Re: copy constructor and assignment
On Dec 15, 1:31 am, samhas <sahaselho...@googlemail.com> wrote:
Hello,
I have the following class definition:
class test2{
public:
int y;
test2(int ui) : y(ui){}
test2(const test2& t) : y(5){}
test2& operator= (const test2& t){ y = 6; return *this; }
};
In an expression like
test2 t2(test2(20)); or
test2(t2) = test2(20);
neither the copy-constructor nor the assignment operator gets
executed.
t2 ends up with y .
But in the following case the copy constructor gets called:
test2 t = test2(20);
test2 t2(t); // or test2 t2 = t;
Can someone explain to me what's going on there?

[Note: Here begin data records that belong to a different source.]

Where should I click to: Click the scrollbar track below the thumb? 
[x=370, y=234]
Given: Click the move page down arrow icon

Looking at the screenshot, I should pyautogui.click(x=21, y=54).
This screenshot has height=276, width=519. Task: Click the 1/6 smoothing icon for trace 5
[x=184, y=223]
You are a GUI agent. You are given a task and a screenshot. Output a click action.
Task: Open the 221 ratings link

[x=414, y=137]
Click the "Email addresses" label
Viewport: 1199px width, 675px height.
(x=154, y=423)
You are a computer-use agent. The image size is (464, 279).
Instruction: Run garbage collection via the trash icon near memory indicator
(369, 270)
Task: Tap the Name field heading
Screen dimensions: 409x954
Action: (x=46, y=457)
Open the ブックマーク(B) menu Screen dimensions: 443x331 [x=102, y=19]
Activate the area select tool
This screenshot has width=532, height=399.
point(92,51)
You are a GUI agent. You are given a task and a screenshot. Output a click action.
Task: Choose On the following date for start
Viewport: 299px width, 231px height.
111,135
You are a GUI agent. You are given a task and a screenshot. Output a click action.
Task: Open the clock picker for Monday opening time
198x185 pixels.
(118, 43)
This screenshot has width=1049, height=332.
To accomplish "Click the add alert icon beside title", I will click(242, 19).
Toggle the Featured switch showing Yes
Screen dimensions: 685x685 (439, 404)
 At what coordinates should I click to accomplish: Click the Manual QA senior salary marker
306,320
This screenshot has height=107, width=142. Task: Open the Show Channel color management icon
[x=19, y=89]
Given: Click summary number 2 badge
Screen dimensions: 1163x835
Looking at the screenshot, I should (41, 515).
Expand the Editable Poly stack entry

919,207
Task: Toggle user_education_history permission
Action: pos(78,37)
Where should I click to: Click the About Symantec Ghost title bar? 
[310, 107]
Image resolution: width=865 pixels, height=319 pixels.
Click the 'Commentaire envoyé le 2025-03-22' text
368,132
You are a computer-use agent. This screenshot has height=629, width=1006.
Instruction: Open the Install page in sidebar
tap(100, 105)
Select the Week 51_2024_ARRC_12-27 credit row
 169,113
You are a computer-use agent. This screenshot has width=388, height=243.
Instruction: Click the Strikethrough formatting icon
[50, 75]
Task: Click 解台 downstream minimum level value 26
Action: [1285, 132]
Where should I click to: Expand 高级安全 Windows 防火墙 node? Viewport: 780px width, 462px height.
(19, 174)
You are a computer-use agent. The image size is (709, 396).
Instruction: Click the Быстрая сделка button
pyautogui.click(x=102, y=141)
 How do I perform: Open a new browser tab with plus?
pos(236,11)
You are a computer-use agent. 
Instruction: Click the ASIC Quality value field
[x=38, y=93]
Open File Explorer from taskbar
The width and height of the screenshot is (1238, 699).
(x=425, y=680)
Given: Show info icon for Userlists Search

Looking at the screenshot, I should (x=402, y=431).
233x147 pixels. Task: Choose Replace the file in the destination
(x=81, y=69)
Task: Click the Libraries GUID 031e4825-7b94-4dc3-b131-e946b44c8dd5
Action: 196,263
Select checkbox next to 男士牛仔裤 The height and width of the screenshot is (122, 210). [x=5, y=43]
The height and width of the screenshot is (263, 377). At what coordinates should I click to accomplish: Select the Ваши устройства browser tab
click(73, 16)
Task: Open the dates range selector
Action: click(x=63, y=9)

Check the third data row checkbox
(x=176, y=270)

First, even though some declarations use the =-sign, it is not an
assignment, so the assignment operator will not be used.
In the declaration 'test2 t2(test2(20));', you are constructing a new
object from a temporary object. For this situation, the compiler has a
special dispensation that it can eliminate the temporary object and
directly initialise the named object from the source of the temporary
object even if that optimisation causes an observable effect.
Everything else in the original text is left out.